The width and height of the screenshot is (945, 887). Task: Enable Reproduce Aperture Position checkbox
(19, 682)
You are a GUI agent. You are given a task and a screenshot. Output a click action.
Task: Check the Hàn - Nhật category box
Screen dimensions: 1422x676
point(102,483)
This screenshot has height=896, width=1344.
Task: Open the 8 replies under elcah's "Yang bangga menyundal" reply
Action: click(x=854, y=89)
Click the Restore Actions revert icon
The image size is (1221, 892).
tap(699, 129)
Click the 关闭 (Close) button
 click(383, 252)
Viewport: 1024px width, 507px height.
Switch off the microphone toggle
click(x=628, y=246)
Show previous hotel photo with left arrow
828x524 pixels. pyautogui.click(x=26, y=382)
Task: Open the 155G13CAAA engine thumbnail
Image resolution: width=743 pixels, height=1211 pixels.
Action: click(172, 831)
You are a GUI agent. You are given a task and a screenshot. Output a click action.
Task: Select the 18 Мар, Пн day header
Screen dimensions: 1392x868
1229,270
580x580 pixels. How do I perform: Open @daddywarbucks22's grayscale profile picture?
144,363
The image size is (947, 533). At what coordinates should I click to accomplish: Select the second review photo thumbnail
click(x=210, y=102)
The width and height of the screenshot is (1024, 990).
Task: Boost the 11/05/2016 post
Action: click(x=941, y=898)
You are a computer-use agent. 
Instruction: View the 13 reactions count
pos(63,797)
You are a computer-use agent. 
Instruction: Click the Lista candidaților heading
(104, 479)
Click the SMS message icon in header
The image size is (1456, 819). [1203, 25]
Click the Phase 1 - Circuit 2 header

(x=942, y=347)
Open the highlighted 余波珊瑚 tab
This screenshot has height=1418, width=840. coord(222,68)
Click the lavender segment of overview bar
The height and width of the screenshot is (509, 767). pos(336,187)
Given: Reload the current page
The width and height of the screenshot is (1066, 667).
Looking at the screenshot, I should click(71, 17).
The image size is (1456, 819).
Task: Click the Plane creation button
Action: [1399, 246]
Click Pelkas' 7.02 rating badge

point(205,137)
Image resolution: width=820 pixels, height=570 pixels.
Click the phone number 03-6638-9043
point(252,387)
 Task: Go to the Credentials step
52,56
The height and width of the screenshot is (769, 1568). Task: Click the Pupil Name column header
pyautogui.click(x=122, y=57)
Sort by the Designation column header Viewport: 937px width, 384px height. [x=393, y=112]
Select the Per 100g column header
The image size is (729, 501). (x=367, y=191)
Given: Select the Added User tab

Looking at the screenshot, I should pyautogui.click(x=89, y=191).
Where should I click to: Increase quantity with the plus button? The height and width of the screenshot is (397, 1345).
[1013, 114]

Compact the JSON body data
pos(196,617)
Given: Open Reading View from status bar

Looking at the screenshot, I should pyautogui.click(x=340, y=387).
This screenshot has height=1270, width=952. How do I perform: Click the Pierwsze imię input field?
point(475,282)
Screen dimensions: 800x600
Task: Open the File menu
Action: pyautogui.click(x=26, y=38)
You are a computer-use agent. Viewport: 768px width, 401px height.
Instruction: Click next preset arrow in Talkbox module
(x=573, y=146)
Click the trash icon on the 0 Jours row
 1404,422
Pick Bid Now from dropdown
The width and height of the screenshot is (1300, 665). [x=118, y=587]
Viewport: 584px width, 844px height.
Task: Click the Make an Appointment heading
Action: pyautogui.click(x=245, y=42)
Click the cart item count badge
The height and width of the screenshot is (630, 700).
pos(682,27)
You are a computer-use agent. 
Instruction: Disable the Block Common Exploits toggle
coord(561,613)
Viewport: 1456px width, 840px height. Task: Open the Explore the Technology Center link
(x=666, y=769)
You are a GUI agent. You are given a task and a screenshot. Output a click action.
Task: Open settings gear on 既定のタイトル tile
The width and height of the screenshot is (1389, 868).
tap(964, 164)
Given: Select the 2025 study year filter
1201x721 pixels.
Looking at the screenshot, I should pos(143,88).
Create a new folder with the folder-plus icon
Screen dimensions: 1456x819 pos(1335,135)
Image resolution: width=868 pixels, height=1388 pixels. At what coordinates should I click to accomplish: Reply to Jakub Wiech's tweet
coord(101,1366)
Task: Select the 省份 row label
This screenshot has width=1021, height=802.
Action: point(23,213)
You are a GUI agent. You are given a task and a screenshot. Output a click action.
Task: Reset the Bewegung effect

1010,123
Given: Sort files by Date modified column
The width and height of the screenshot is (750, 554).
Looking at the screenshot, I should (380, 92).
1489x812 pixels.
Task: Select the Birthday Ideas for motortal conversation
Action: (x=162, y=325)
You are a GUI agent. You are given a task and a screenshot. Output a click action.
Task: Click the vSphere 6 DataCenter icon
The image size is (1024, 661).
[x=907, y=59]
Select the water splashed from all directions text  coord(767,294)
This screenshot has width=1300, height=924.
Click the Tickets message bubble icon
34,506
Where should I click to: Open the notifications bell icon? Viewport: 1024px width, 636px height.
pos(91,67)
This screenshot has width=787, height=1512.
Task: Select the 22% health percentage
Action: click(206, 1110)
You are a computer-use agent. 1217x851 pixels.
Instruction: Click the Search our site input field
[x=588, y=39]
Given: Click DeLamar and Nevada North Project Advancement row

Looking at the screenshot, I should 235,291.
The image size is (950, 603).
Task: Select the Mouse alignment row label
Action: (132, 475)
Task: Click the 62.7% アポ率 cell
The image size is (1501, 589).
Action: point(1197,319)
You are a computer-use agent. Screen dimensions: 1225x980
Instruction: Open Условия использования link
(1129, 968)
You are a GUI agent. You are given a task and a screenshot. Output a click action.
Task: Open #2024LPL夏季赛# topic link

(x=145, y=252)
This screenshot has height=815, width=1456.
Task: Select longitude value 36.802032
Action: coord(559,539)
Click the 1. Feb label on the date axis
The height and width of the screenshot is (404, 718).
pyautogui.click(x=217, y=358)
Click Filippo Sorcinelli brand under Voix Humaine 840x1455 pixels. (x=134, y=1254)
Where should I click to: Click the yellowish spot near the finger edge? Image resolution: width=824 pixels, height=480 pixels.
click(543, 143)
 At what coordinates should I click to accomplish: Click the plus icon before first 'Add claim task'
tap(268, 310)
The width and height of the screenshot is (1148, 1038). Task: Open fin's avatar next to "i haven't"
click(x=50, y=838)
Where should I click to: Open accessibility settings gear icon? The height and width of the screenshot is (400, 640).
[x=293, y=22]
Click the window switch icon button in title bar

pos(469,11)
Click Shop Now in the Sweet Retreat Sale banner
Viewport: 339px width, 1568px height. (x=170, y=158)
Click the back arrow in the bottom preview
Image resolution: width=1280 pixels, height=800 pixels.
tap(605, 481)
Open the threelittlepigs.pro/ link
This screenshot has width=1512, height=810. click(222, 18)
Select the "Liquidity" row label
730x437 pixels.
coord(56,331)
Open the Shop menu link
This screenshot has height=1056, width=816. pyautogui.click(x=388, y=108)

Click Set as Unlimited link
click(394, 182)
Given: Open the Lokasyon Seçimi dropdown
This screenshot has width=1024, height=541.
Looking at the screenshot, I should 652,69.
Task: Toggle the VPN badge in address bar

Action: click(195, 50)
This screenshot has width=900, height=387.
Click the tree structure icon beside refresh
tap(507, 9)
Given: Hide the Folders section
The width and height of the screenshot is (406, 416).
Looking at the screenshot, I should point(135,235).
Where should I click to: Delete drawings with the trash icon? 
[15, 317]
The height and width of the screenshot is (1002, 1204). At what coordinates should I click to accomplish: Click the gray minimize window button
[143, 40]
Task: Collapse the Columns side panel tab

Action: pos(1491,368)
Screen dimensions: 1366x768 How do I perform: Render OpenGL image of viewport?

--------------------

### OBJECTIF DE L'EXERCICE
Recopiez les lignes, consignes comprises, depuis celle qui contient « Image resolution: width=820 » jusqu'à celle qui contient « Sort by the », ces deux lignes incluses. Multipliez par 2,4 chaque coordonnée figurant dans les réponses et arrondissez à l'entier, les demis vers le haut.

### RÉPONSE ATTENDUE
Image resolution: width=820 pixels, height=570 pixels.
Click the phone number 03-6638-9043
point(605,929)
 Task: Go to the Credentials step
125,134
The height and width of the screenshot is (769, 1568). Task: Click the Pupil Name column header
pyautogui.click(x=293, y=137)
Sort by the Designation column header Viewport: 937px width, 384px height. [x=943, y=269]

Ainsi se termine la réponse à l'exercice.